**TRY IT**
Take every line from the listing below that includes "Viewport" and copy it.

**DATA EXTRACT**

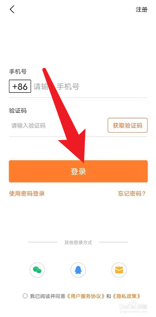View the 《隐私政策》 link
The width and height of the screenshot is (156, 317).
[126, 296]
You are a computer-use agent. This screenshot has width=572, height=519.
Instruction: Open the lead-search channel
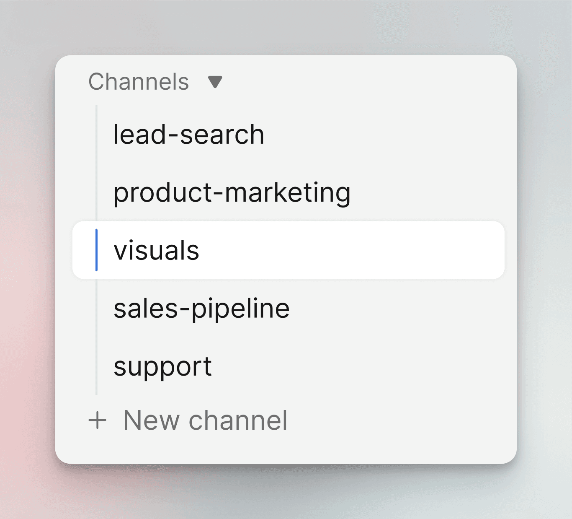[x=189, y=135]

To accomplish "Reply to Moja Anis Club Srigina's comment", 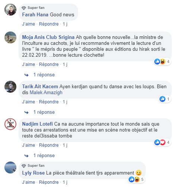I will 49,64.
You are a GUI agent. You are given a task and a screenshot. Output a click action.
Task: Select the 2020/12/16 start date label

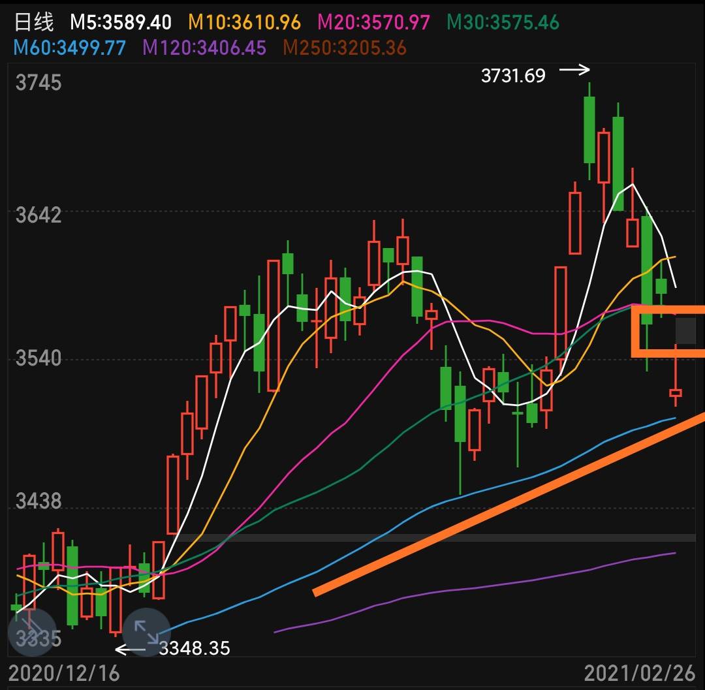(x=64, y=674)
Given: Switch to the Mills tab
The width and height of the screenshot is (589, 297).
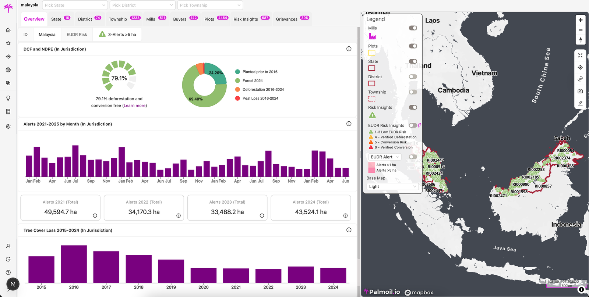Looking at the screenshot, I should coord(156,19).
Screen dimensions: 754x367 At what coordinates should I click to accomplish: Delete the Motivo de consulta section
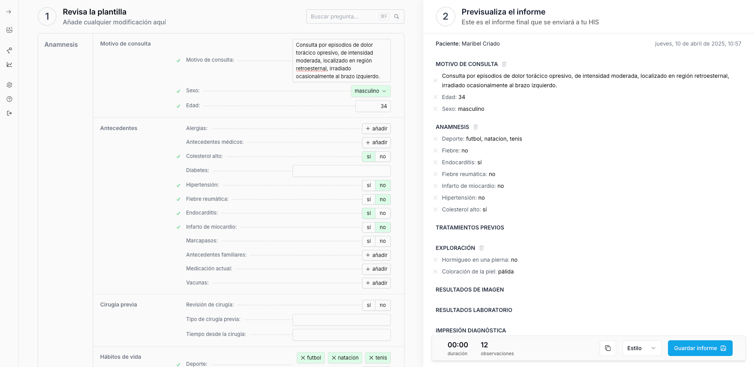coord(504,64)
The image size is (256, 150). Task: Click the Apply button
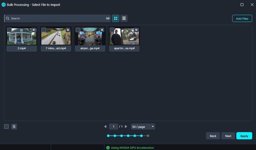(244, 136)

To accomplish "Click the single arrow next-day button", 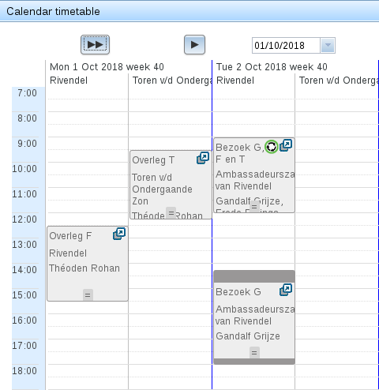I will point(194,45).
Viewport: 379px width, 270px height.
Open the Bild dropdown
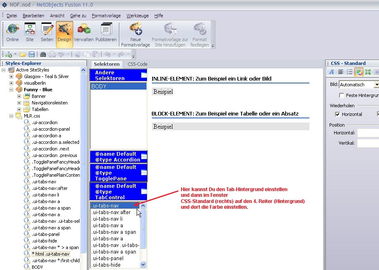[376, 85]
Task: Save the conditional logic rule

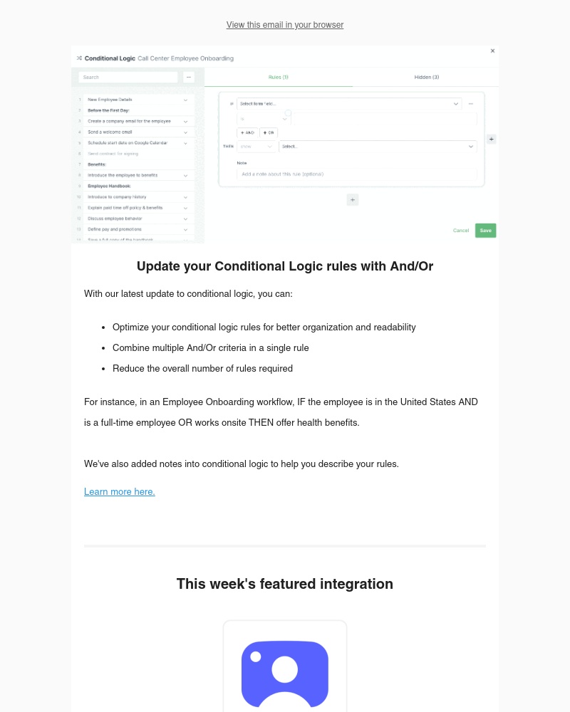Action: point(486,231)
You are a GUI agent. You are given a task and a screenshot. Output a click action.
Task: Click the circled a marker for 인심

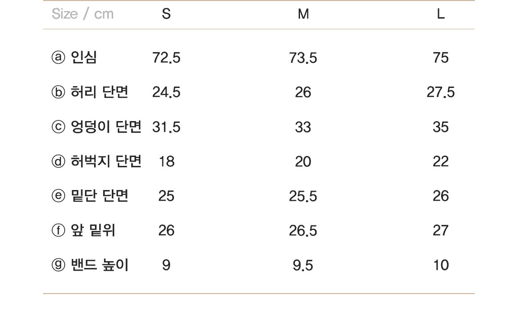point(58,58)
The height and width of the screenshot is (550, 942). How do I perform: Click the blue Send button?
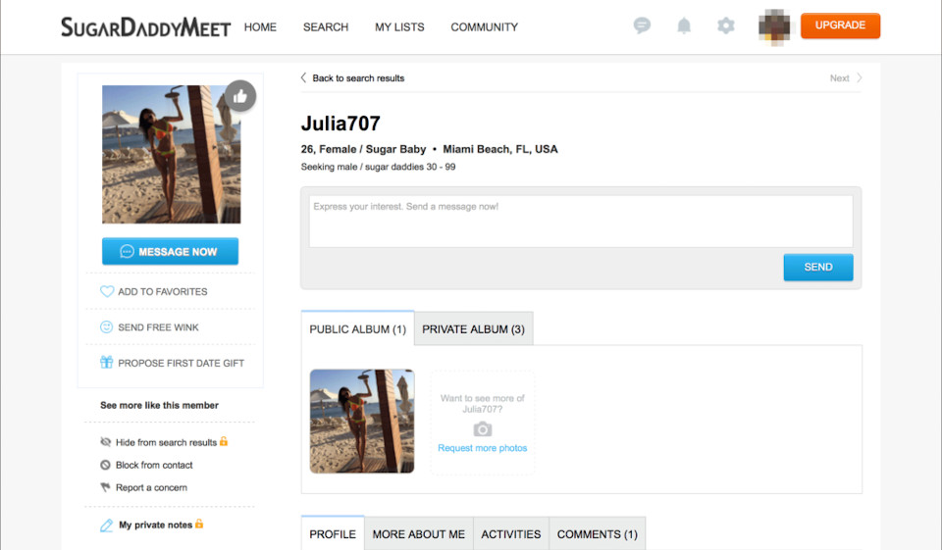pyautogui.click(x=817, y=267)
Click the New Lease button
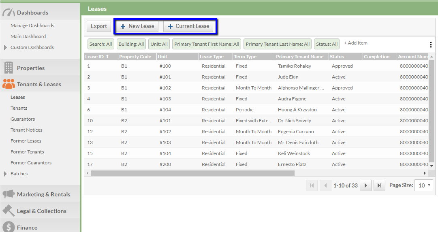The height and width of the screenshot is (232, 438). point(137,26)
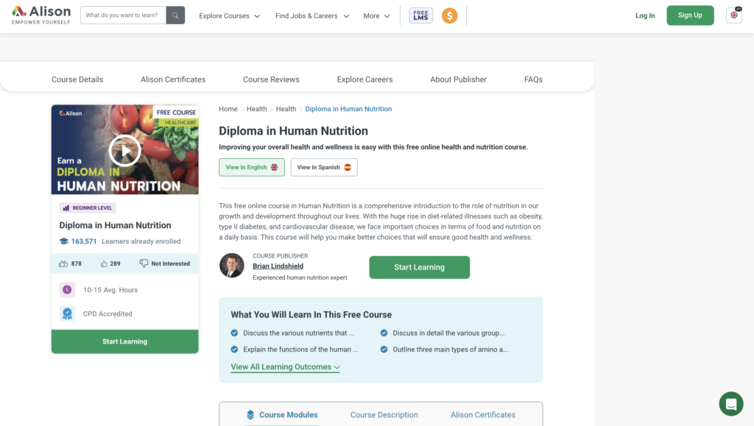The width and height of the screenshot is (754, 426).
Task: Mark course as Not Interested
Action: [165, 263]
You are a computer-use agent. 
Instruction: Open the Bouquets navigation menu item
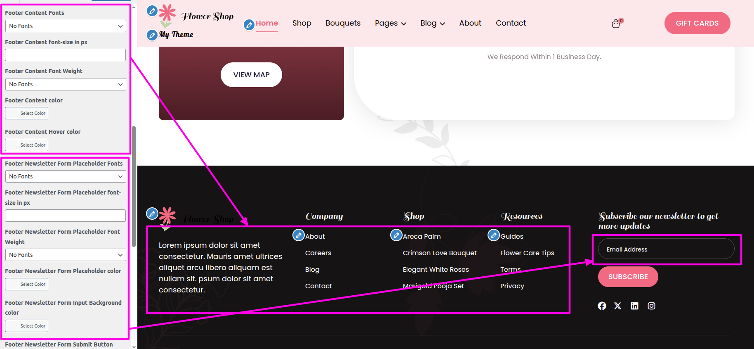[x=343, y=23]
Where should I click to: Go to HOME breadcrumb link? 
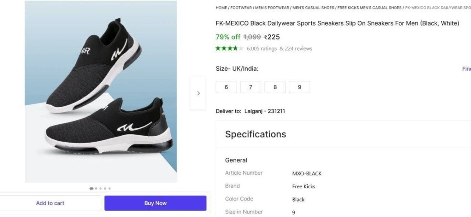(x=221, y=7)
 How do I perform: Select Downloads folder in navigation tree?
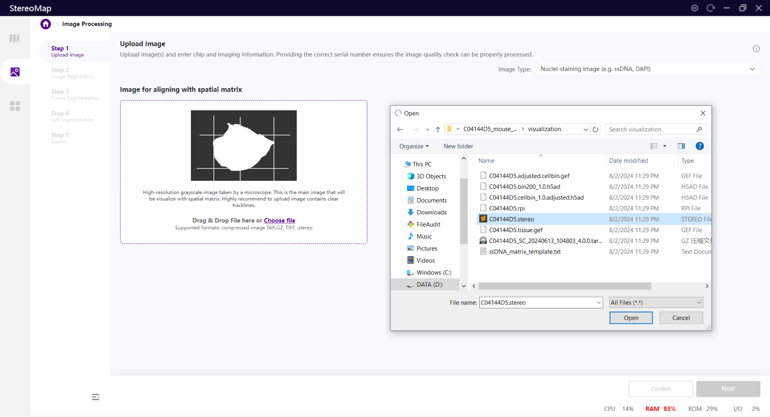[431, 212]
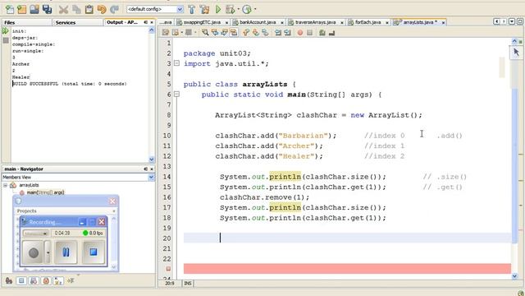Open the default config dropdown

155,9
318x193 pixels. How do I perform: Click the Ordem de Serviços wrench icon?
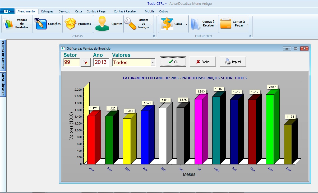(x=130, y=24)

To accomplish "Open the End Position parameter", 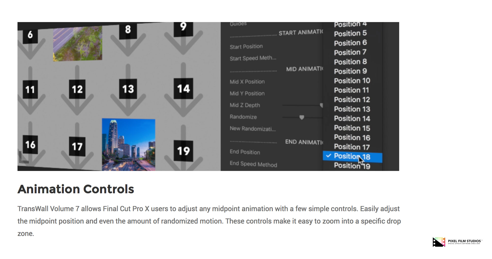I will 245,152.
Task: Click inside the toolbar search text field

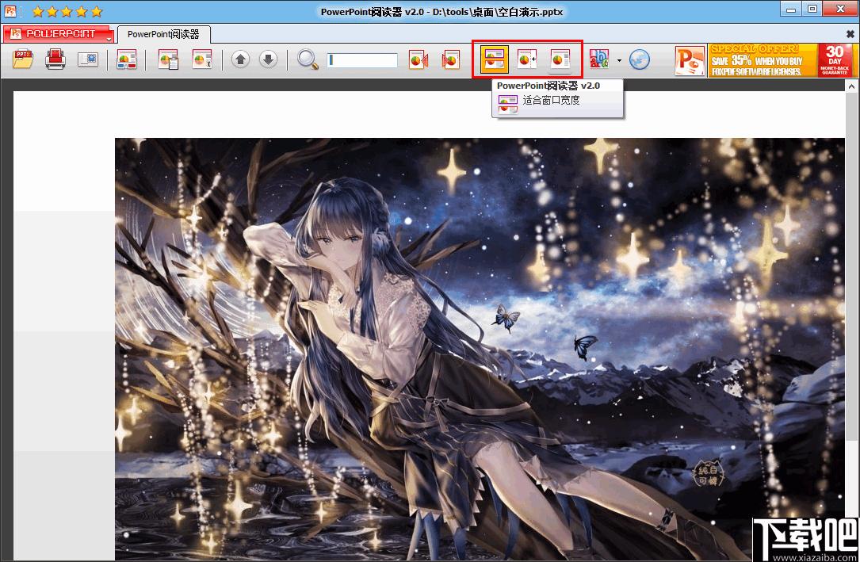Action: [x=362, y=60]
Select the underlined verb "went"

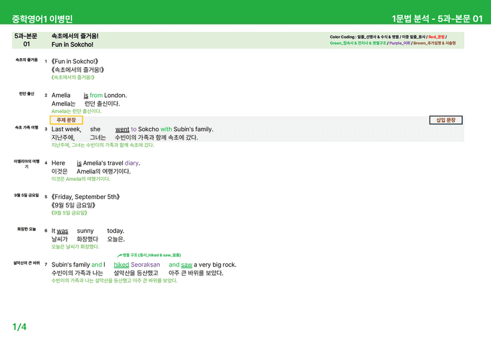122,129
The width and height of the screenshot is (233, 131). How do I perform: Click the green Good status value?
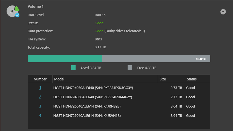[x=99, y=23]
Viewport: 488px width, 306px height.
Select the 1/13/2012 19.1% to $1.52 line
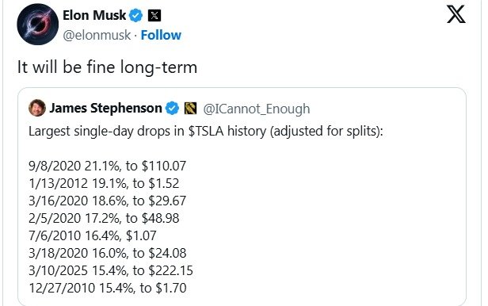(x=104, y=183)
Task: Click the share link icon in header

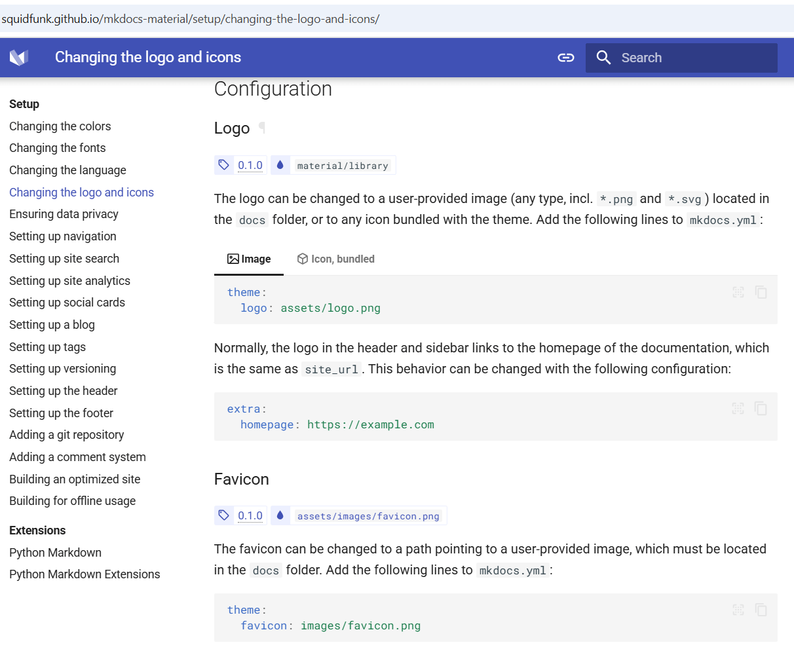Action: 565,58
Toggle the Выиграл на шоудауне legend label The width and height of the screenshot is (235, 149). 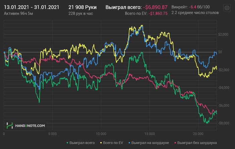click(149, 143)
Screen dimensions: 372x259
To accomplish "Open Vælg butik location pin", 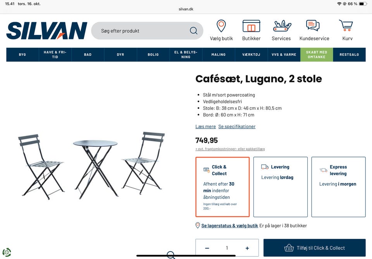I will pos(221,26).
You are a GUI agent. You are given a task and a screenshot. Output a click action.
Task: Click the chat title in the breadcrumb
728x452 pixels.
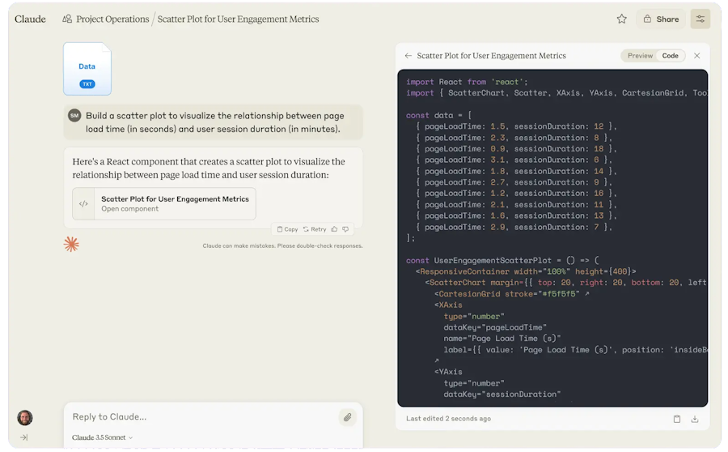coord(238,19)
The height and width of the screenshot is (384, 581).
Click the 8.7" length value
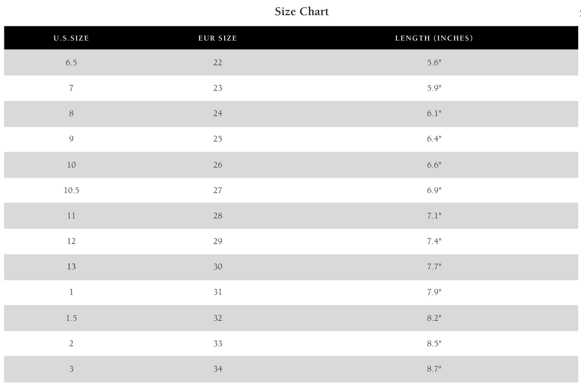coord(434,369)
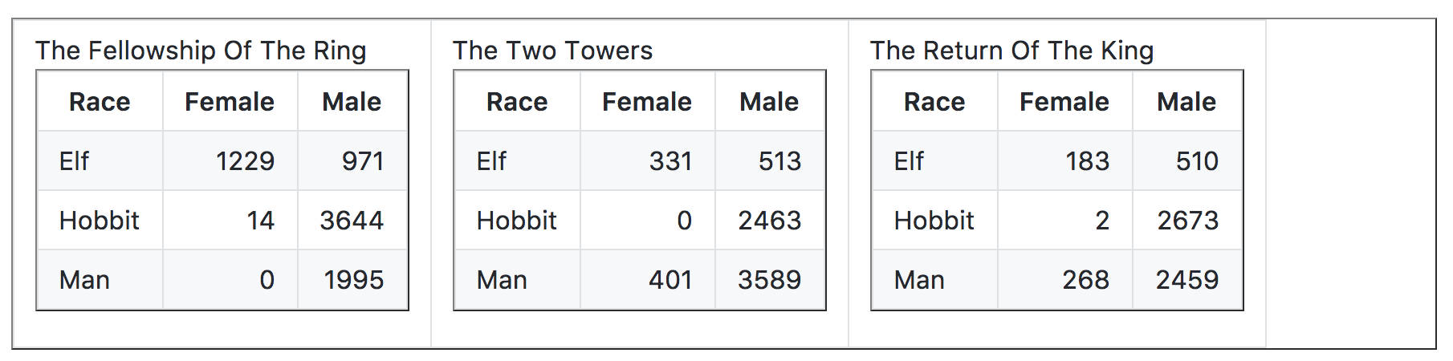Click the Elf female value 331
This screenshot has height=361, width=1453.
click(x=670, y=161)
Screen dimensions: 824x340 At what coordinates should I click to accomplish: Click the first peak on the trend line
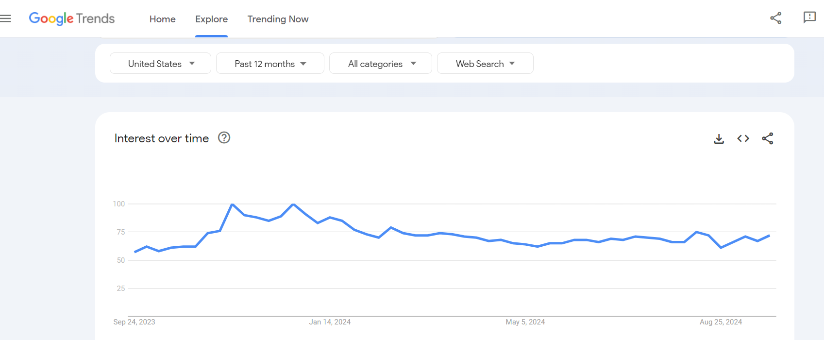click(x=232, y=204)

**REPLY TO THE EXERCISE**
Viewport: 379px width, 270px height.
Viewport: 488px width, 306px height.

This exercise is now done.